In mentioning the OK Corral gunfight, the writer makes no mention of Holliday, although the other participants are named. Perhaps the author supposed that a mention of Hickok would detract from the luster of Earp or would tarnish the carefully contrived image of the deceased that the author appears to have labored to depict.


Josephine ("Sadie") Earp

Another possibility might be that allusions to Holliday were omitted in deference to Earp's widow, who took pains to preserve a pristine, rather than a picturesque, view of her late husband. References to his association with a drunken, boozing gambler and gunfighter whose common-law wife had been (like Earp's own second wife) a prostitute might not fit with the idea that Earp was a heroic lawman who helped to “tame” the Wild West.

Bob Fitzsimmons (left) and Tom Starkey

Other of Earp's endeavors are cited, including his prospecting for gold in the Klondike; his controversial refereeing of the Fitzsimmons-Starkey boxing match in Oakland, California; his taming of Colton, California; and his management of the copper mine and “four oil wells . . . near Bakersfield,” California, that he owned and his “breeding of horses.”

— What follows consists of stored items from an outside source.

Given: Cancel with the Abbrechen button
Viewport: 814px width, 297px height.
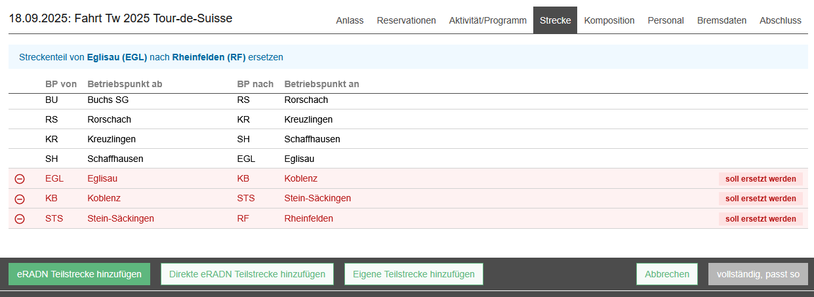Looking at the screenshot, I should [666, 274].
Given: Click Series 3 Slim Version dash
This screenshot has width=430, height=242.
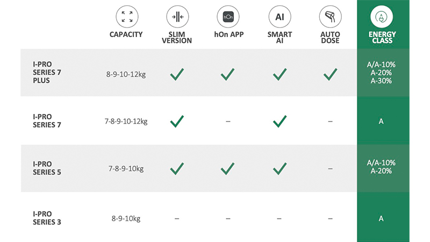Looking at the screenshot, I should [x=177, y=219].
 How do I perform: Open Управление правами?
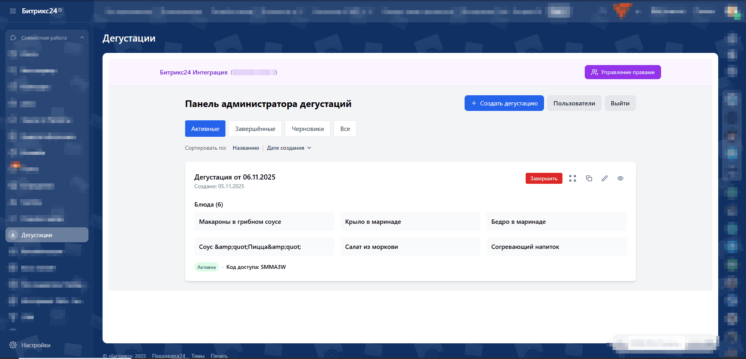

As much a jack-of-all-trades in his advanced years as he'd been in his prime, Earp also offered “technical advice” to early Hollywood filmmakers concerning “their productions.”


William S. Hart

At the end of the obituary, the writer again drops a few names: actor “Bill” Hart, movie producer Wilson Mizner, boxing promoter Tex Rickard, Earp's widow Josephine (“Sadie”) Earp, and his sister Mrs. W. Edwards. Earp's “honorary pallbearers,” readers learn, included Hart and Mizner.